* [WORK ITEM]: Repeat the data in full. Every line must match.

* [WORKING DATA]:
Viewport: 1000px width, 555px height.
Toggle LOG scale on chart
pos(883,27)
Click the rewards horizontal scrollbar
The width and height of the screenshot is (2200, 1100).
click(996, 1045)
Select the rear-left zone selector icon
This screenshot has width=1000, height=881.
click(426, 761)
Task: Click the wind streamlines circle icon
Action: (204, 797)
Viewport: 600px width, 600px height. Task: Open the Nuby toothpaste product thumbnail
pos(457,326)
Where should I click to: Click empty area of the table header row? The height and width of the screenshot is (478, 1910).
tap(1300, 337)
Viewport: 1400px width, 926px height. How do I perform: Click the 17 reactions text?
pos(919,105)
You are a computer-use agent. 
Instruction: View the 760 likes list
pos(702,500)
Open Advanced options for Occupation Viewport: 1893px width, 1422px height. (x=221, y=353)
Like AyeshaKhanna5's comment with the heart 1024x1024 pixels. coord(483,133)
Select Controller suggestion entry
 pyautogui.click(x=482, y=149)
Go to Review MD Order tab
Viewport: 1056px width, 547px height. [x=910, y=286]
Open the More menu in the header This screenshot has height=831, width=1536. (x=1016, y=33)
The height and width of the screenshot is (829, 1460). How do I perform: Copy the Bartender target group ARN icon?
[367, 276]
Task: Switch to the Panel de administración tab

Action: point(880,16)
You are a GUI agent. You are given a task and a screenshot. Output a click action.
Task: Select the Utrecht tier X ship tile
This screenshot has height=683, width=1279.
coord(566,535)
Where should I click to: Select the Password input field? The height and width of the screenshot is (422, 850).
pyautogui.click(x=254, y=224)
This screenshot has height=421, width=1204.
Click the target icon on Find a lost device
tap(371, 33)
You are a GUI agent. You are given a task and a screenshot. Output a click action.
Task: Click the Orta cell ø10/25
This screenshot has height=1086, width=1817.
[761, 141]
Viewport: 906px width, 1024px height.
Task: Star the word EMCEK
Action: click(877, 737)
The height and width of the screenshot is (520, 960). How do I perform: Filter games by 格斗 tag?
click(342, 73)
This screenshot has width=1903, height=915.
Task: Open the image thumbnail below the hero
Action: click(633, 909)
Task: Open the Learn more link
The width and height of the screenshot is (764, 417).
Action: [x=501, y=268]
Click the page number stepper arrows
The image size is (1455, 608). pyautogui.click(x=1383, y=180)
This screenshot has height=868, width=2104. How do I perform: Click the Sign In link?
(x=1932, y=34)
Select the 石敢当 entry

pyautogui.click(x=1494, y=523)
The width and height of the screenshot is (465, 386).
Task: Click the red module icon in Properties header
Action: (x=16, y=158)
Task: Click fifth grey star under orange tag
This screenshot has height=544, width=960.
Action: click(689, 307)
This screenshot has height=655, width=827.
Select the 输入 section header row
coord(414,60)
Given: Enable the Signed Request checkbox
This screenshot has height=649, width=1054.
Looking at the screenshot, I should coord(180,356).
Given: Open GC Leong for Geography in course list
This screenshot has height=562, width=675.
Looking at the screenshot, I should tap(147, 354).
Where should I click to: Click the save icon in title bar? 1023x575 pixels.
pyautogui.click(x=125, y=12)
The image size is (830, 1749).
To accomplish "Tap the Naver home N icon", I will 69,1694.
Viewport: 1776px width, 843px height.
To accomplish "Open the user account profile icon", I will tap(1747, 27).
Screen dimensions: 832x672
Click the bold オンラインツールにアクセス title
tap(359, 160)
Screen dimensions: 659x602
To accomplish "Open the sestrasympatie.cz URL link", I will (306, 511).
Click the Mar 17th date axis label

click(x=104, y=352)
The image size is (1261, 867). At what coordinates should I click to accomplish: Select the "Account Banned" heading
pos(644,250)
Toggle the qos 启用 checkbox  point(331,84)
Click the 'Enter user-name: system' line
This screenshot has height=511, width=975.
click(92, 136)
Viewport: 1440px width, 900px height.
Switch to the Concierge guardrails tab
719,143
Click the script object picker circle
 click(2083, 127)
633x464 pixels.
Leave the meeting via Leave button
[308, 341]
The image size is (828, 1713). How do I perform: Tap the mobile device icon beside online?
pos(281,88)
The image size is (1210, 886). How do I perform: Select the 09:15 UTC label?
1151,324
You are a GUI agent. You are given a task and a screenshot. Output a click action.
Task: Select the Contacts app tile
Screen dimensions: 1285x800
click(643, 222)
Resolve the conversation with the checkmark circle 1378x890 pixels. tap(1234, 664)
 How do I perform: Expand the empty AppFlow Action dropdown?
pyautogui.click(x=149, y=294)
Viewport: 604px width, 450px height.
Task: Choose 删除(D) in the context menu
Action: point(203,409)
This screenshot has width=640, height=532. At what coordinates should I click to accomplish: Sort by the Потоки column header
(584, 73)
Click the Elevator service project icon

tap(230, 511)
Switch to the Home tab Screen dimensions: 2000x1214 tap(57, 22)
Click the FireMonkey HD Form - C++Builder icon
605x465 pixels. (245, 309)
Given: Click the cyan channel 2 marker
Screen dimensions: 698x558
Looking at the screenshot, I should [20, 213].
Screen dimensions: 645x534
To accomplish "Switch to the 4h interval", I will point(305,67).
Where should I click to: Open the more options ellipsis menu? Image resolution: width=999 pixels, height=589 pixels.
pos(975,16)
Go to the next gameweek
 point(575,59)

* [COMPLETED EXERCISE]:
Viewport: 1000px width, 555px height.
Toggle LOG scale on chart
pos(883,27)
Click the rewards horizontal scrollbar
The width and height of the screenshot is (2200, 1100).
click(996, 1045)
Select the rear-left zone selector icon
This screenshot has width=1000, height=881.
click(426, 761)
Task: Click the wind streamlines circle icon
Action: (204, 797)
Viewport: 600px width, 600px height. Task: Open the Nuby toothpaste product thumbnail
pos(457,326)
Where should I click to: Click empty area of the table header row? The height and width of the screenshot is (478, 1910).
tap(1300, 337)
Viewport: 1400px width, 926px height. How do I perform: Click the 17 reactions text?
pos(919,105)
You are a computer-use agent. 
Instruction: View the 760 likes list
pos(702,500)
Open Advanced options for Occupation Viewport: 1893px width, 1422px height. (x=221, y=353)
Like AyeshaKhanna5's comment with the heart 1024x1024 pixels. coord(483,133)
Select Controller suggestion entry
 pyautogui.click(x=482, y=149)
Go to Review MD Order tab
Viewport: 1056px width, 547px height. [x=910, y=286]
Open the More menu in the header This screenshot has height=831, width=1536. (x=1016, y=33)
The height and width of the screenshot is (829, 1460). How do I perform: Copy the Bartender target group ARN icon?
[367, 276]
Task: Switch to the Panel de administración tab

Action: point(880,16)
You are a GUI agent. You are given a task and a screenshot. Output a click action.
Task: Select the Utrecht tier X ship tile
This screenshot has height=683, width=1279.
coord(566,535)
Where should I click to: Select the Password input field? The height and width of the screenshot is (422, 850).
pyautogui.click(x=254, y=224)
This screenshot has height=421, width=1204.
Click the target icon on Find a lost device
tap(371, 33)
You are a GUI agent. You are given a task and a screenshot. Output a click action.
Task: Click the Orta cell ø10/25
This screenshot has height=1086, width=1817.
[761, 141]
Viewport: 906px width, 1024px height.
Task: Star the word EMCEK
Action: click(877, 737)
The height and width of the screenshot is (520, 960). How do I perform: Filter games by 格斗 tag?
click(342, 73)
This screenshot has width=1903, height=915.
Task: Open the image thumbnail below the hero
Action: click(633, 909)
Task: Open the Learn more link
The width and height of the screenshot is (764, 417).
Action: [x=501, y=268]
Click the page number stepper arrows
The image size is (1455, 608). pyautogui.click(x=1383, y=180)
This screenshot has height=868, width=2104. How do I perform: Click the Sign In link?
(x=1932, y=34)
Select the 石敢当 entry

pyautogui.click(x=1494, y=523)
The width and height of the screenshot is (465, 386).
Task: Click the red module icon in Properties header
Action: (x=16, y=158)
Task: Click fifth grey star under orange tag
This screenshot has height=544, width=960.
Action: click(689, 307)
This screenshot has height=655, width=827.
Select the 输入 section header row
coord(414,60)
Given: Enable the Signed Request checkbox
This screenshot has height=649, width=1054.
Looking at the screenshot, I should coord(180,356).
Given: Open GC Leong for Geography in course list
This screenshot has height=562, width=675.
Looking at the screenshot, I should tap(147, 354).
Where should I click to: Click the save icon in title bar? 1023x575 pixels.
pyautogui.click(x=125, y=12)
The image size is (830, 1749).
To accomplish "Tap the Naver home N icon", I will 69,1694.
Viewport: 1776px width, 843px height.
To accomplish "Open the user account profile icon", I will tap(1747, 27).
Screen dimensions: 832x672
Click the bold オンラインツールにアクセス title
tap(359, 160)
Screen dimensions: 659x602
To accomplish "Open the sestrasympatie.cz URL link", I will (306, 511).
Click the Mar 17th date axis label

click(x=104, y=352)
The image size is (1261, 867). At what coordinates should I click to accomplish: Select the "Account Banned" heading
pos(644,250)
Toggle the qos 启用 checkbox  point(331,84)
Click the 'Enter user-name: system' line
This screenshot has height=511, width=975.
click(92, 136)
Viewport: 1440px width, 900px height.
Switch to the Concierge guardrails tab
719,143
Click the script object picker circle
 click(2083, 127)
633x464 pixels.
Leave the meeting via Leave button
[308, 341]
The image size is (828, 1713). How do I perform: Tap the mobile device icon beside online?
pos(281,88)
The image size is (1210, 886). How do I perform: Select the 09:15 UTC label?
1151,324
You are a GUI agent. You are given a task and a screenshot. Output a click action.
Task: Select the Contacts app tile
Screen dimensions: 1285x800
click(643, 222)
Resolve the conversation with the checkmark circle 1378x890 pixels. tap(1234, 664)
 How do I perform: Expand the empty AppFlow Action dropdown?
pyautogui.click(x=149, y=294)
Viewport: 604px width, 450px height.
Task: Choose 删除(D) in the context menu
Action: point(203,409)
This screenshot has width=640, height=532. At what coordinates should I click to accomplish: Sort by the Потоки column header
(584, 73)
Click the Elevator service project icon

tap(230, 511)
Switch to the Home tab Screen dimensions: 2000x1214 tap(57, 22)
Click the FireMonkey HD Form - C++Builder icon
605x465 pixels. (245, 309)
Given: Click the cyan channel 2 marker
Screen dimensions: 698x558
Looking at the screenshot, I should [20, 213].
Screen dimensions: 645x534
To accomplish "Switch to the 4h interval", I will point(305,67).
Where should I click to: Open the more options ellipsis menu? Image resolution: width=999 pixels, height=589 pixels.
pos(975,16)
Go to the next gameweek
 point(575,59)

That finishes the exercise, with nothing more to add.